Twitter shares fell because user numbers were not as high as hoped, despite a revenue and earnings per share blowout. The high flyer came crashing down, but shares have bounced off their post-earnings low, as analyst estimates have rocketed higher. Today, I'll look at Twitter again, and determine if a more reasonable valuation gives investors an opportunity.

Fourth quarter results:

About two weeks ago, Twitter reported its fiscal fourth quarter. This was the first earnings report for the company since going public. The headline numbers were tremendous. Revenues came in at nearly $243 million, beating estimates by about $25 million. On the bottom line, non-GAAP EPS came in at a profit of $0.02, which beat estimates for a loss of that amount.

Twitter also gave guidance well above expectations, but it was some bad news that hit the stock. Timeline views were down 7% quarter over quarter, and while up 26% year over year, Q3 saw a 50% year over year rise. Additionally, monthly active users of about 241 million were well below expectations.

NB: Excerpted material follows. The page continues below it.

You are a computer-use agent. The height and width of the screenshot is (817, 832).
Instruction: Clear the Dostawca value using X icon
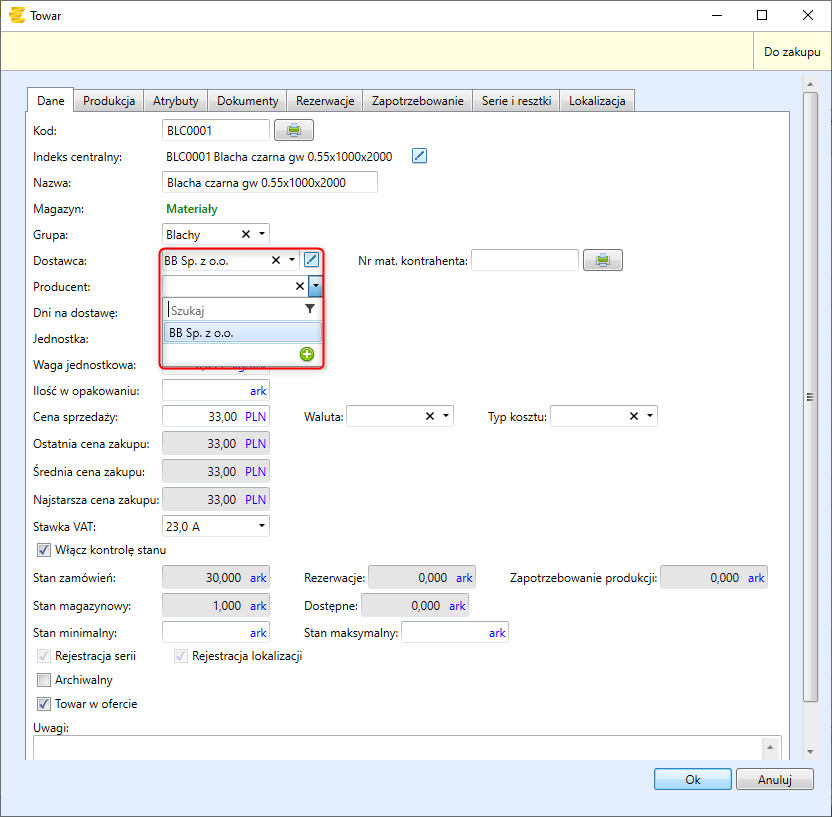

Twitter ended 2013 with approximately $2.2 billion in cash and short-term investments. That was up from about $321 million at the end of Q3, mostly thanks to the IPO. Twitter has a very healthy balance sheet at the moment. Current assets were more than $2.57 billion against just $225 million in current liabilities. Total liabilities were just $416 million, against $3.37 billion in total assets.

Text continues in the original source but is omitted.